Records for processing:
##########

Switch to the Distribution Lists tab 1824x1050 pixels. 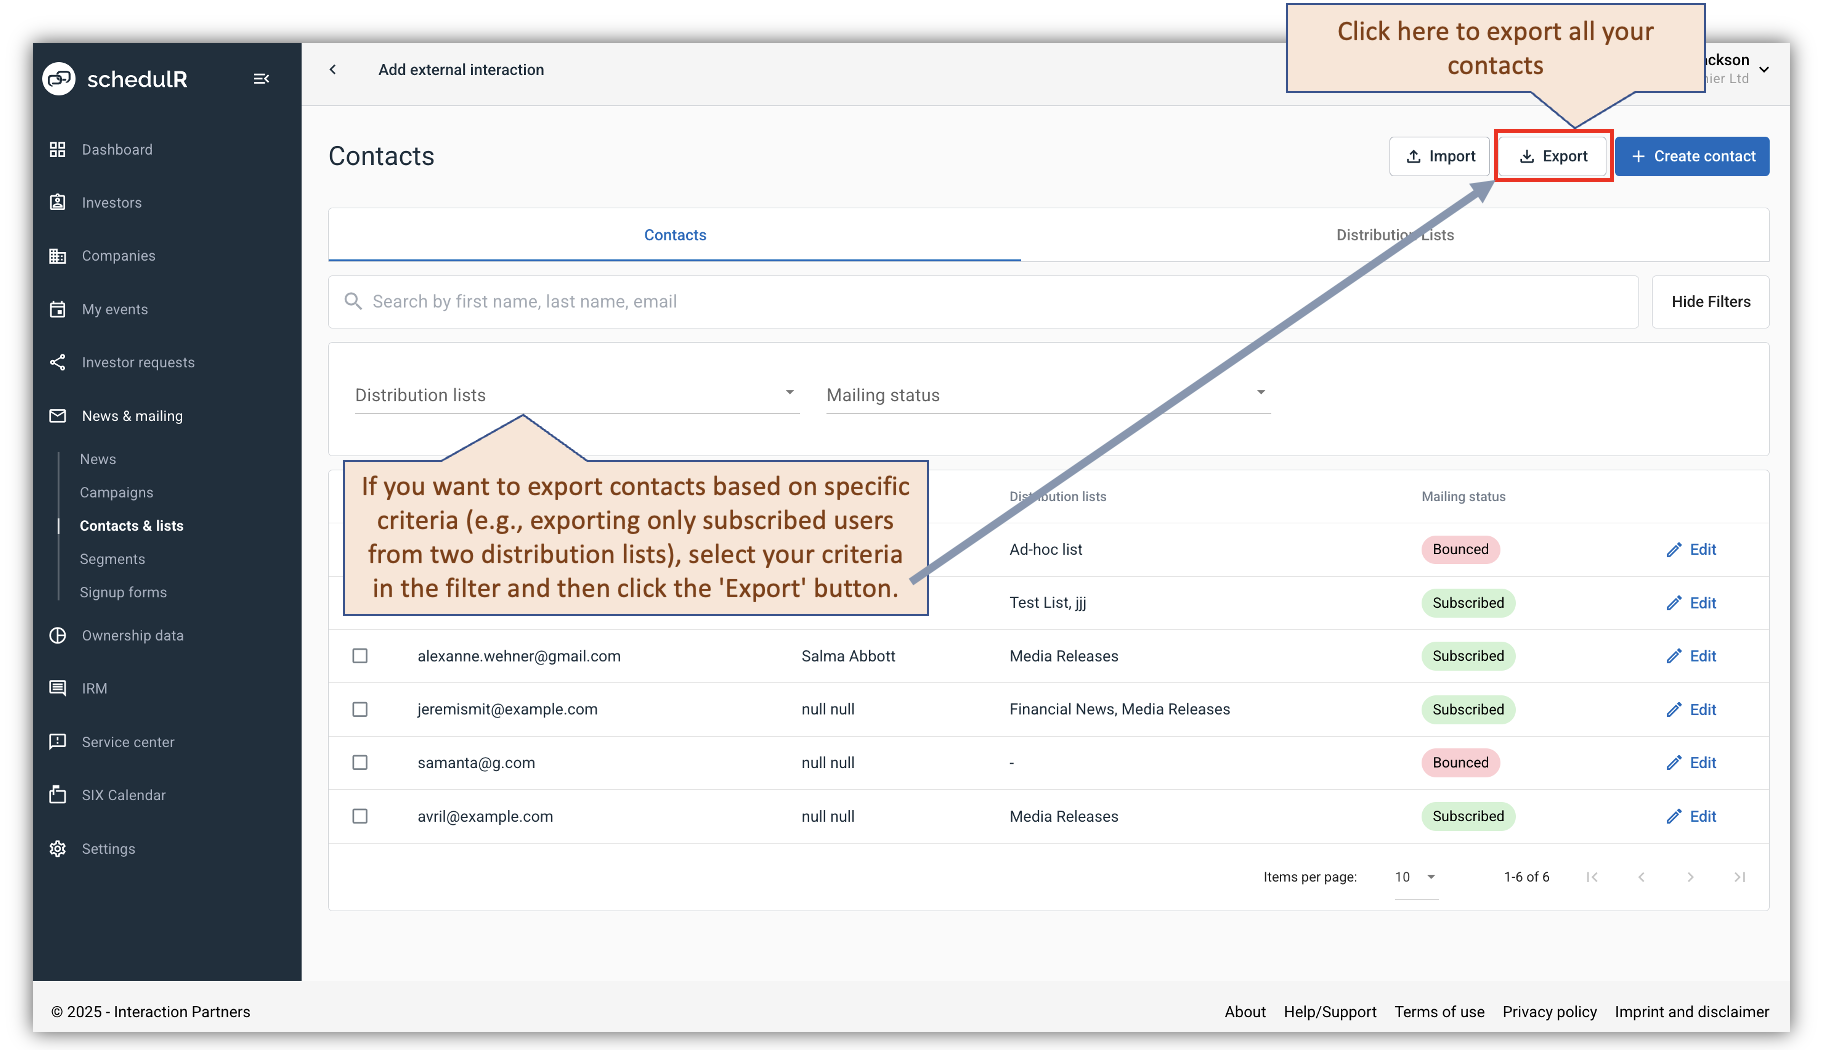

##########

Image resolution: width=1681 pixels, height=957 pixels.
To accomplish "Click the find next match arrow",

##########

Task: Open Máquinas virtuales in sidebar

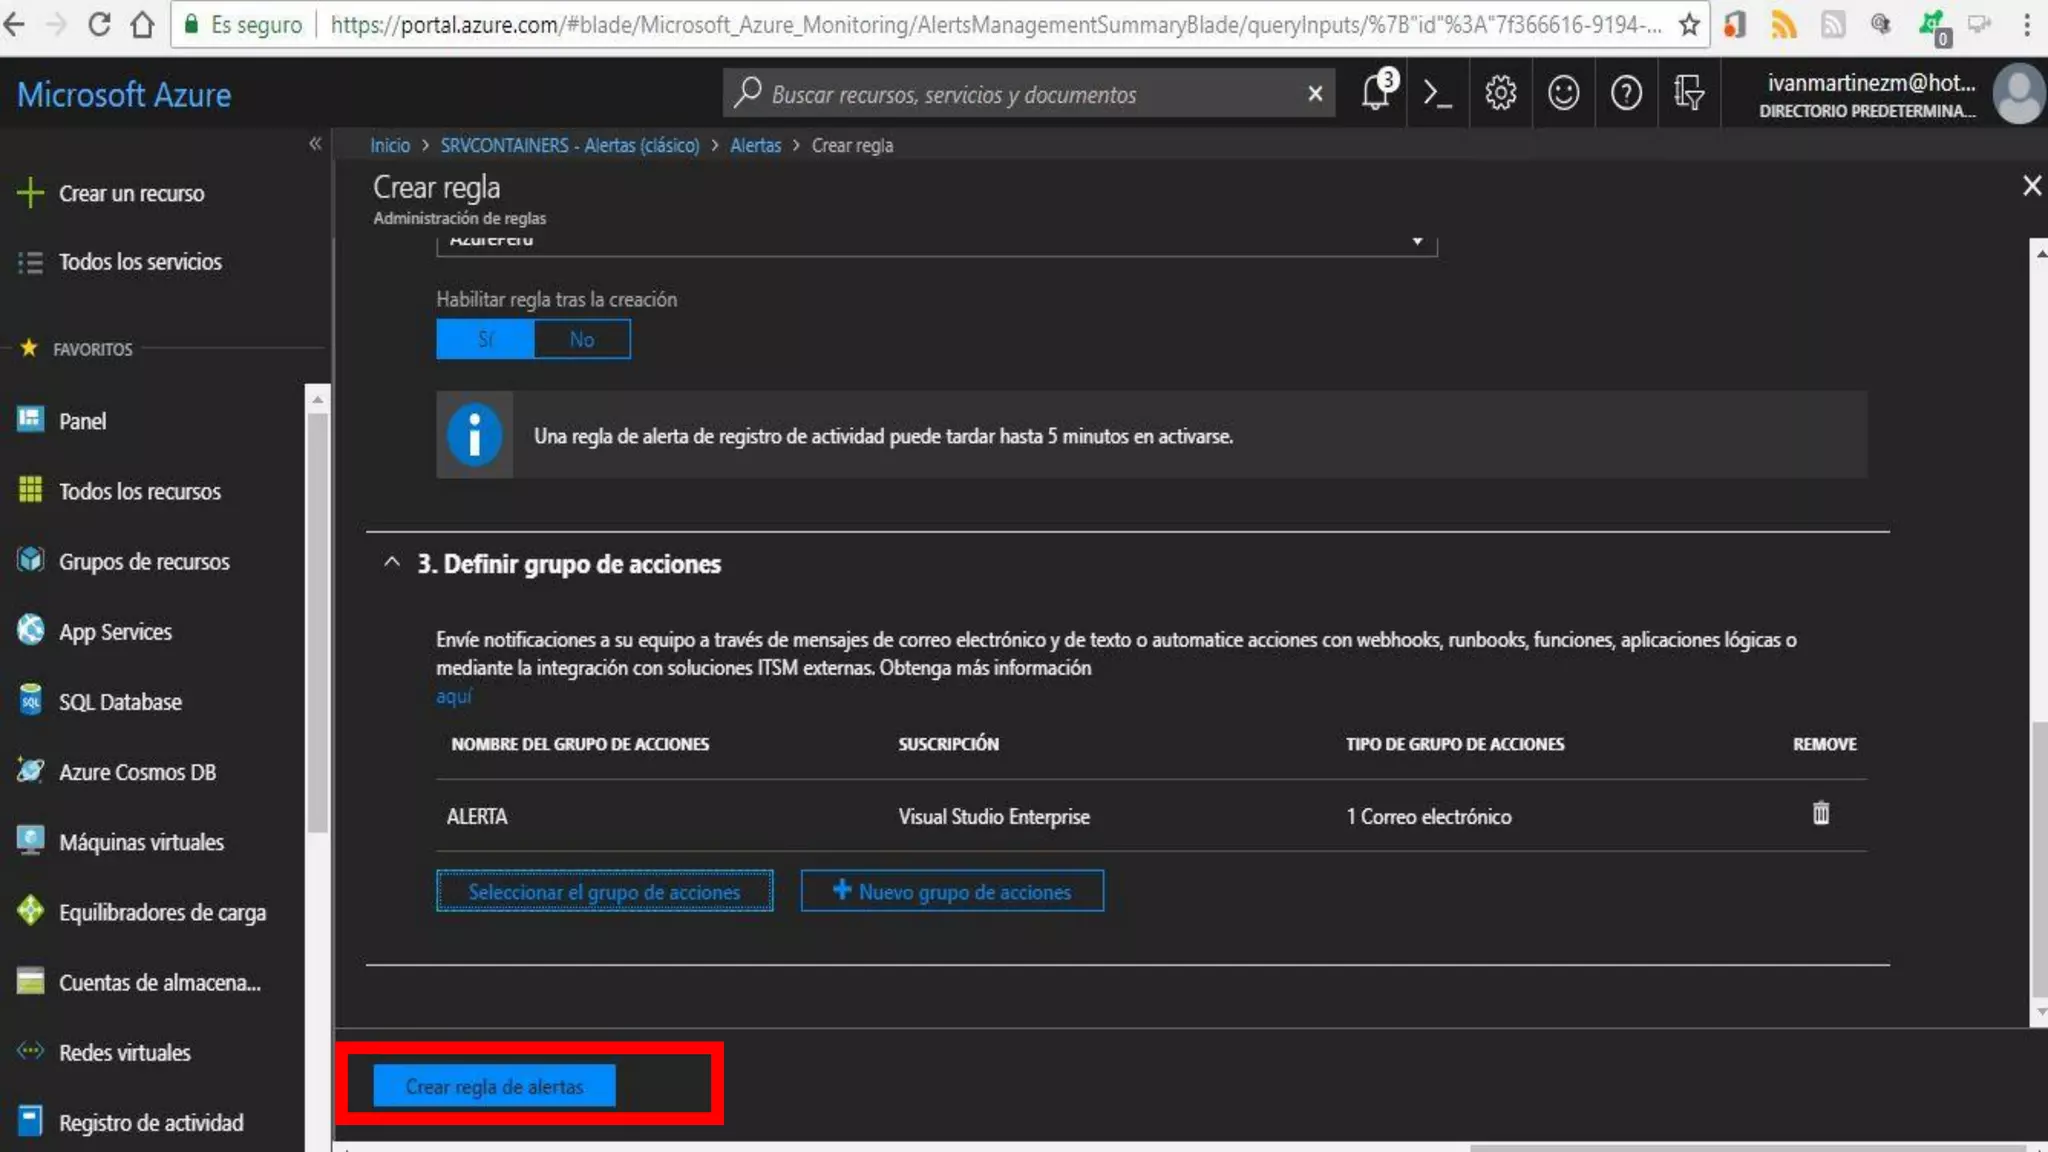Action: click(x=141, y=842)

##########

Task statement:
Using the data above, reproduce exactly the lines between those holding "Image resolution: width=1681" and "the find next", inclusive, and no others.

Solution to this task:
Image resolution: width=1681 pixels, height=957 pixels.
To accomplish "Click the find next match arrow",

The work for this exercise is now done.